SILLENSTEDE - Selbst der Bischof Peter Krug wird an diesem Sonntag, 15. Juli, den Gottesdienst in der Sillensteder St. Florian-Kirche mitgestalten. Trotzdem wird er nicht im Mittelpunkt stehen, kommt er doch, um dem Prunkstück der Kirche seine Referenz zu erweisen. Seit 250 Jahren erklingt die Johann-Adam-Berner-Orgel in der Kirche.
Trotz einiger Reparaturen, An- und Umbauten im Laufe der Jahrhunderte, sind in dieser Orgel noch zehn der 21 Register im Originalzustand erhalten, wie sie der westfälische Orgelbauer Johann Adam Berner im 18. Jahrhundert erbaut hat. Das ist eine der Besonderheiten dieser Orgel.

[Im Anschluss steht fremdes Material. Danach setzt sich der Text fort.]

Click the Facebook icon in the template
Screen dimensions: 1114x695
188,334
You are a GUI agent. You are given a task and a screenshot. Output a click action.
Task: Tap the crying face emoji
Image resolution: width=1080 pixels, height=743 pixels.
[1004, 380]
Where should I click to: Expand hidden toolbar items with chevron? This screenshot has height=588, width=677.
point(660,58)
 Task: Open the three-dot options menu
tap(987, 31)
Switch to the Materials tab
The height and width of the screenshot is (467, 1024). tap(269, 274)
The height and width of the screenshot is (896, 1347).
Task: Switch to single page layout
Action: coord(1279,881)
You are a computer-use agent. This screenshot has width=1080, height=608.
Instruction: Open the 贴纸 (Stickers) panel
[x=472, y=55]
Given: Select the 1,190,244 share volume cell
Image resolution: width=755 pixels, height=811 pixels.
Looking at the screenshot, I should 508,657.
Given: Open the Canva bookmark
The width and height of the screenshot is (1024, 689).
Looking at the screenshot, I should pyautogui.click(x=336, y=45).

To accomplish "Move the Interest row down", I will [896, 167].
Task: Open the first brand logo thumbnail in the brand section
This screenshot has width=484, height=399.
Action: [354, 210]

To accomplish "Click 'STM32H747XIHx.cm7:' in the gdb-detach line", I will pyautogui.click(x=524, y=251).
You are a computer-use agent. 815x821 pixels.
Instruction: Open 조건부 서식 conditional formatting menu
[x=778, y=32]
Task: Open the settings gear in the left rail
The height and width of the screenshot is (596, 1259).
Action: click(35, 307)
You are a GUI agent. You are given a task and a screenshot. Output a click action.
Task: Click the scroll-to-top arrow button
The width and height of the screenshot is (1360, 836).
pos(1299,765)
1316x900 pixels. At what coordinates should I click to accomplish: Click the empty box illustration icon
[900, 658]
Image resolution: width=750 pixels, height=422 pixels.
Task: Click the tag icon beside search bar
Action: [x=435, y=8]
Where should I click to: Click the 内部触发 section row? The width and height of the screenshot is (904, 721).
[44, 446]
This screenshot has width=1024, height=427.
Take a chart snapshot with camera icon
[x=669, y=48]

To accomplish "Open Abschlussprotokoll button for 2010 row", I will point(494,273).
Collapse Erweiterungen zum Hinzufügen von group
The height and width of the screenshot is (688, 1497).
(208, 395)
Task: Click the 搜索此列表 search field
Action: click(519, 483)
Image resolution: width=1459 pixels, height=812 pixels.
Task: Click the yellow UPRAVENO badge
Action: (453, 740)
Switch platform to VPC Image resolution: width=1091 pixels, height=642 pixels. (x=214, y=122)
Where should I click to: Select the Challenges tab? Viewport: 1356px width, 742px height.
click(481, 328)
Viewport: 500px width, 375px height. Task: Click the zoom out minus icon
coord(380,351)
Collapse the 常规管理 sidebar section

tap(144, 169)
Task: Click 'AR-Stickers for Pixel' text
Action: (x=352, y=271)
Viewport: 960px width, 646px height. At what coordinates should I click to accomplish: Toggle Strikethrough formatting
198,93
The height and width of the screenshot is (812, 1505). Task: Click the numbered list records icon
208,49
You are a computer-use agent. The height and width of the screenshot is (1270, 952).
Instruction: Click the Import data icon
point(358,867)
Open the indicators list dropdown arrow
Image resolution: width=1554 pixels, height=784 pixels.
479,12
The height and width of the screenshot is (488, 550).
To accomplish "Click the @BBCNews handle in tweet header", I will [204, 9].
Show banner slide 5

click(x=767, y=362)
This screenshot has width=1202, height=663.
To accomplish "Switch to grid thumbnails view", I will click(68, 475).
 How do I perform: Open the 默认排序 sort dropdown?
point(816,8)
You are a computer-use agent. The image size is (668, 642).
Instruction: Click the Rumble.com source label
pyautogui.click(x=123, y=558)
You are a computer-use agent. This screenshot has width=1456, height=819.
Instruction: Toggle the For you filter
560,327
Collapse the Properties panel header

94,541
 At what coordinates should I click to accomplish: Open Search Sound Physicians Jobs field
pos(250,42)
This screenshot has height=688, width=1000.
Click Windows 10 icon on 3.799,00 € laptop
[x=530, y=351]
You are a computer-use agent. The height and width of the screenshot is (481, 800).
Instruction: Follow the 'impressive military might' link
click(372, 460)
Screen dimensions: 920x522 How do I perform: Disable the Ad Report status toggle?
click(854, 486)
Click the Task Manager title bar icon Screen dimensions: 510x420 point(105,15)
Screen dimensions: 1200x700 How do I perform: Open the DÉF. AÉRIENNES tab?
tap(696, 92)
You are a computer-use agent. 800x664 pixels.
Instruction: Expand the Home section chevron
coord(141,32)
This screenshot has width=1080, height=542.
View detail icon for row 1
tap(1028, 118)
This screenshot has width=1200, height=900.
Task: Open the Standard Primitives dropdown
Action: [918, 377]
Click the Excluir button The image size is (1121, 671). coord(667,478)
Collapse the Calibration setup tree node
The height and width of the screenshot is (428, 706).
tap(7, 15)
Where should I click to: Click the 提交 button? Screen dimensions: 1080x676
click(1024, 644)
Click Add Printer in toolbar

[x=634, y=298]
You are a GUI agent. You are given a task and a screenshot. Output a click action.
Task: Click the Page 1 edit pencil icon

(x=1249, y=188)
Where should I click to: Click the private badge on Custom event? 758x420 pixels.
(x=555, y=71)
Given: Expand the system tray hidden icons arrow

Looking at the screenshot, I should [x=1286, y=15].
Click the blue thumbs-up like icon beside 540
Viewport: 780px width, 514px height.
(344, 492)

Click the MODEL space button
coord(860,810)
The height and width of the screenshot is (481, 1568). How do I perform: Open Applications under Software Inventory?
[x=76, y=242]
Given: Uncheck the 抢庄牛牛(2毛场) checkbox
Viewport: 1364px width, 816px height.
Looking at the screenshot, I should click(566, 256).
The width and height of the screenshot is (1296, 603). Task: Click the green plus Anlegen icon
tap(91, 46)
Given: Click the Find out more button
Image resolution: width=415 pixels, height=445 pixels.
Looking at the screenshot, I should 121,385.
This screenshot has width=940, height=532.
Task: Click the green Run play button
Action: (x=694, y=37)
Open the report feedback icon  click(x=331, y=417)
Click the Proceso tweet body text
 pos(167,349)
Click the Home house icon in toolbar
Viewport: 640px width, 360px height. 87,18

So wird der Gottesdienst am Sonntag ganz im Zeichen dieses Jubiläums stehen. Ingrid Sturm wird auf der Orgel Stücke spielen, deren Entstehung in den letzten 250 Jahren liegt und die in der Vergangenheit auf dieser Orgel gespielt worden sein könnten. Außerdem hat Pastor Wolfgang Machtemes eine Ausstellung zur Geschichte des Instruments zusammengestellt, die Dokumente zur Entstehung und den Veränderungen im Lauf der Jahrhunderte zeigt.
„Die Orgel hat damals 6000 Goldtaler gekostet. Wenn man sich vorstellt, dass ein mittlerer Beamter zu der Zeit etwa 100 Goldtaler pro Jahr verdiente, ist das schon eine gewaltige Summe“, betont Machtemes. Finanziert wurde die Orgel damals zum größten Teil vom Fürstenhaus Anhalt-Zerbst, zu dem Jever und Sillenstede damals gehörten, und der Kirche. Aber auch die Sillensteder trugen im Rahmen ihrer Möglichkeiten zum Bau bei. So spendeten sie 530 Goldtaler und halfen darüber hinaus mit Baumaterialien.
Auch wenn die 1757 erbaute Orgel eigentlich nicht als Konzertinstrument konzipiert war und eher dazu dienen sollte, den Gesang der Gemeinde zu unterstützen, wird sie heute auch als Konzertinstrument genutzt. Von Juni bis September finden beim Sillensteder Orgelsommer wöchentlich jeweils am Sonnabend ab 18 Uhr Orgelkonzerte in der Kirche statt.
Der Prospekt der Orgel ist vollkommen aus Lindenholz gefertigt. Besonders auffällig sind die Engelsplastiken und Malereien der Orgel. Der Pfeifenbestand der Orgel ist noch etwa zu zwei Dritteln original erhalten. Das gesamte Orgelwerk wurde 1993 grundlegend restauriert, die letzte größere Reparatur datiert von 2004.